More recent critical attention to "The Homosexuals" has also been mixed, trending to the negative. In one corner, anchor Mike Wallace is praised for debunking negative stereotypes about gay men. In the other, Wallace's commentary is condemned as "a string of gross generalizations and negative stereotypes [that] sounds as if it was scripted by Rev. Jerry Falwell." In noting that approximately 20% of television viewers in the United States saw the program, LGBT activist Wayne Besen labels the broadcast "the single most destructive hour of antigay propaganda in our nation's history." He says that the episode "not only had a devastating effect on public opinion but also was a nuclear bomb dropped on the psyches of gay and lesbian Americans, who, prior to this show, had never been represented as a group on national television."

==Participants' response and personal consequences==
Lars Larson, the first interview subject, was infuriated after seeing the finished program. He had been led to believe that the episode would present a far more positive picture of American gay life. Larson, whose interview had been altered to make him seem less happy, filed a formal fraud complaint and withdrew his release. "They had some rather nasty, angry anti-gay people on there who were treated as professionals," he said. "I had no problem with Harry Morgan or Mike Wallace because they were thorough. But obviously others in the decision-making process were truly upset with homosexuality. They saw it as a threat to the human race and were out to kill as best they could." Jack Nichols was fired from his job as a hotel sales manager the day after the program aired.

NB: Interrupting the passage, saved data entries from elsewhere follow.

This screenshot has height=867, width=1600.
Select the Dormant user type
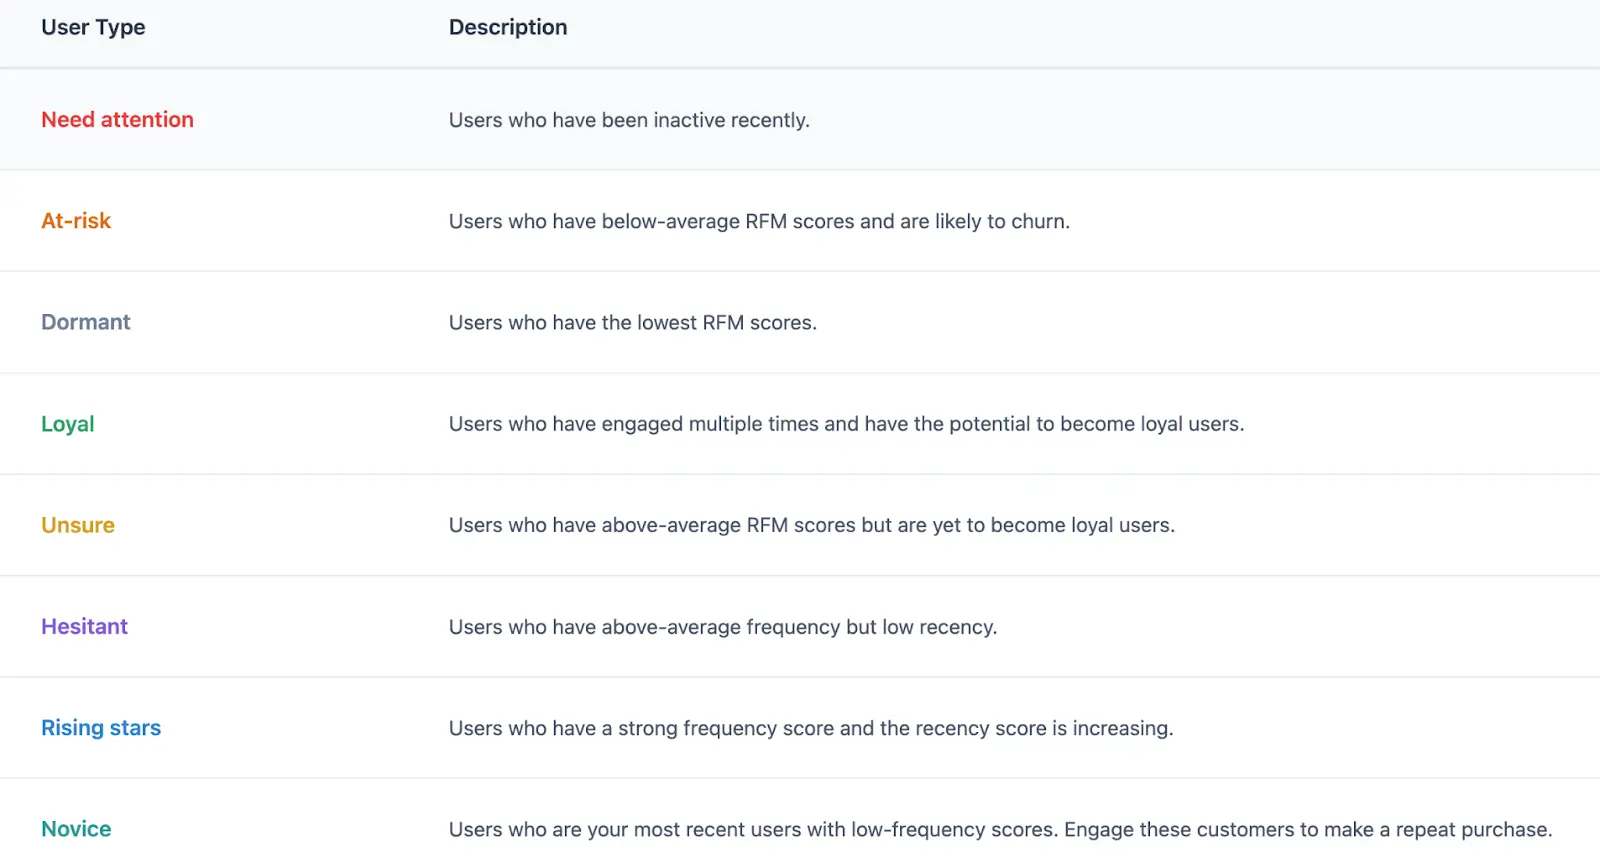(x=86, y=322)
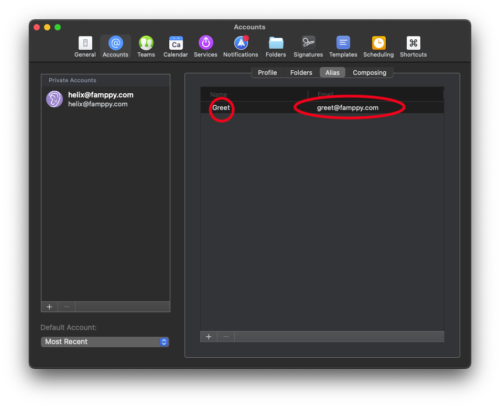Expand the Default Account Most Recent dropdown
The height and width of the screenshot is (407, 500).
105,342
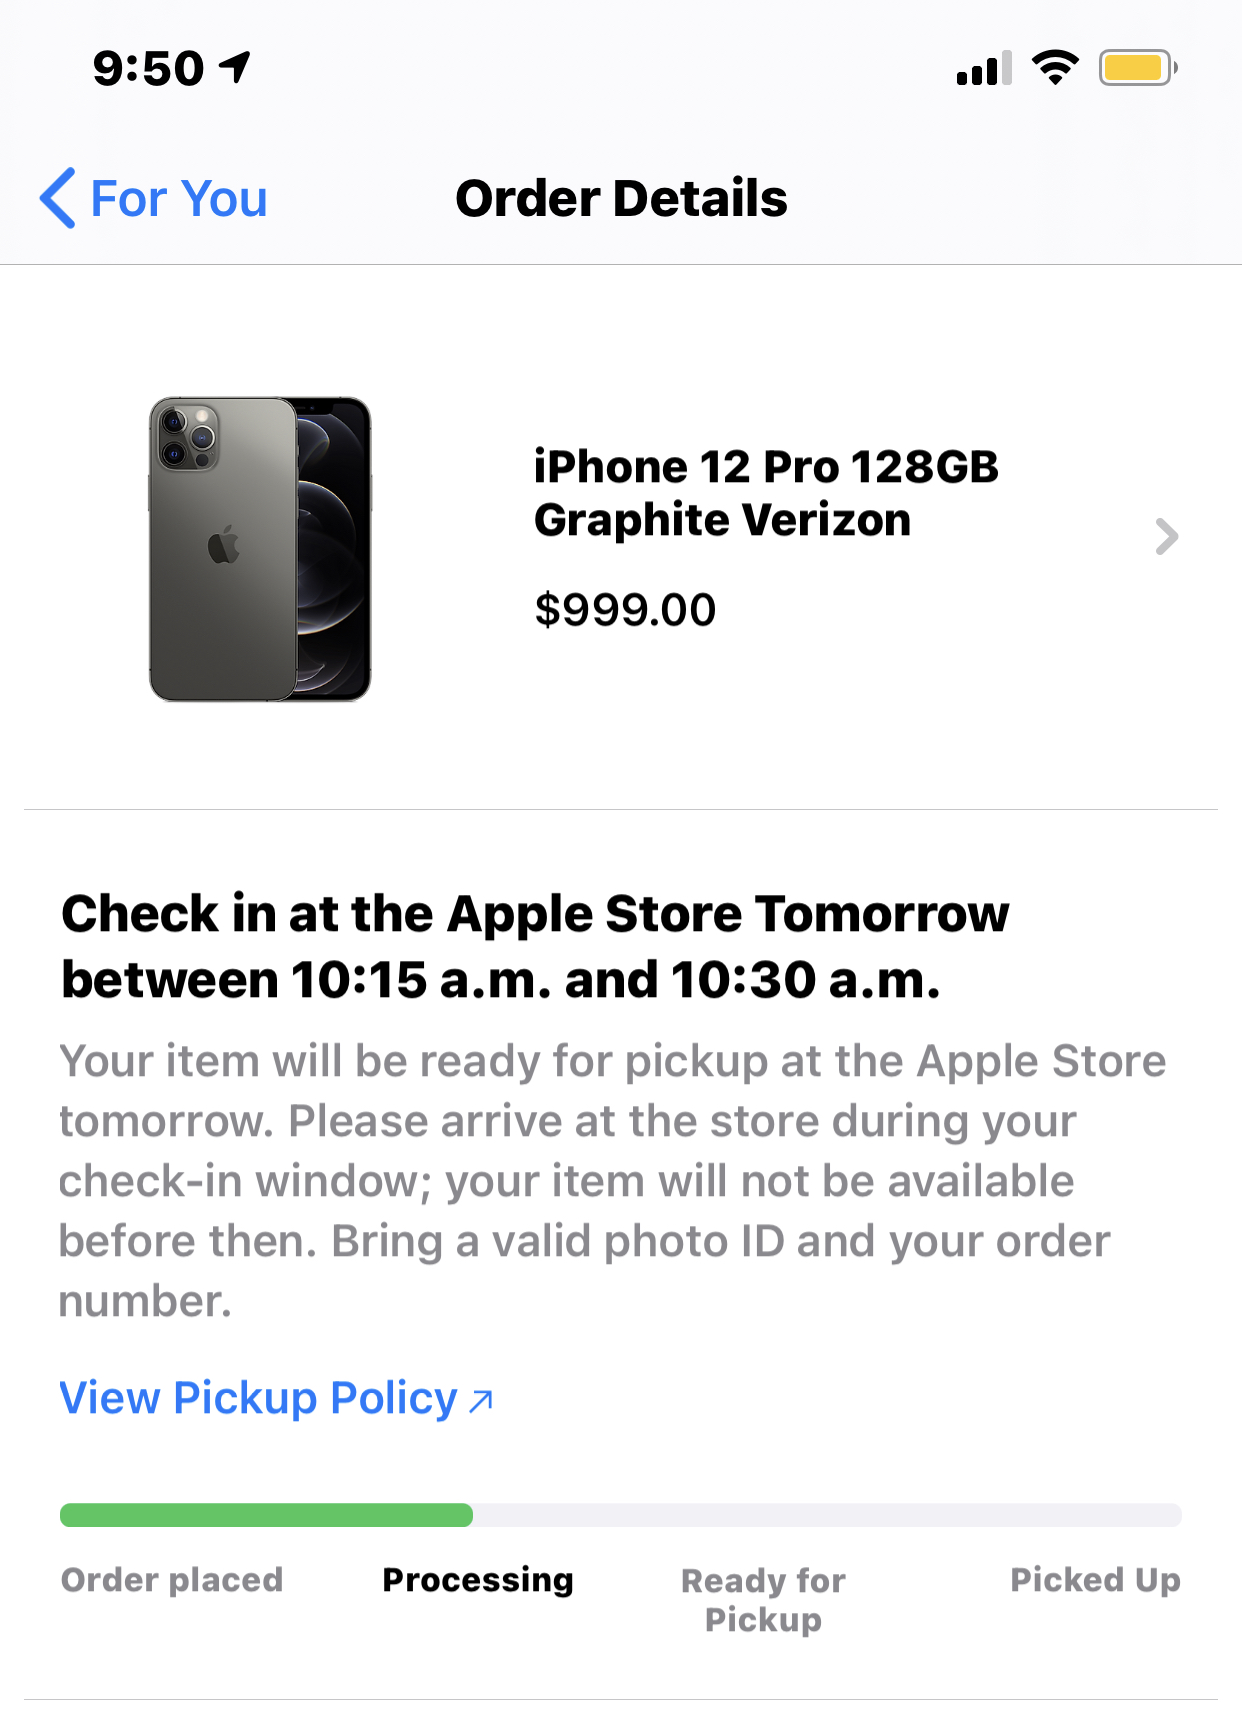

For his part, anchor Mike Wallace came to regret his participation in the episode. "I should have known better," he said in 1992. Speaking in 1996, Wallace stated, "That is — God help us — what our understanding was of the homosexual lifestyle a mere twenty-five years ago because nobody was out of the closet and because that's what we heard from doctors — that's what Socarides told us, it was a matter of shame." However, Wallace was at the time of broadcast close friends with noted designer James Amster (creator of the landmark Amster Yard courtyard in New York City) and Amster's male long-term companion, men whom Wallace later described as "a wonderful old married couple" and "[b]oth people that [he] admired". Despite this personal knowledge, Wallace relied on the American Psychiatric Association's categorization of homosexuality as a mental illness rather than his own experience in creating the episode. As recently as 1995, Wallace told an interviewer that he believed homosexuals could change their orientation if they really wanted to.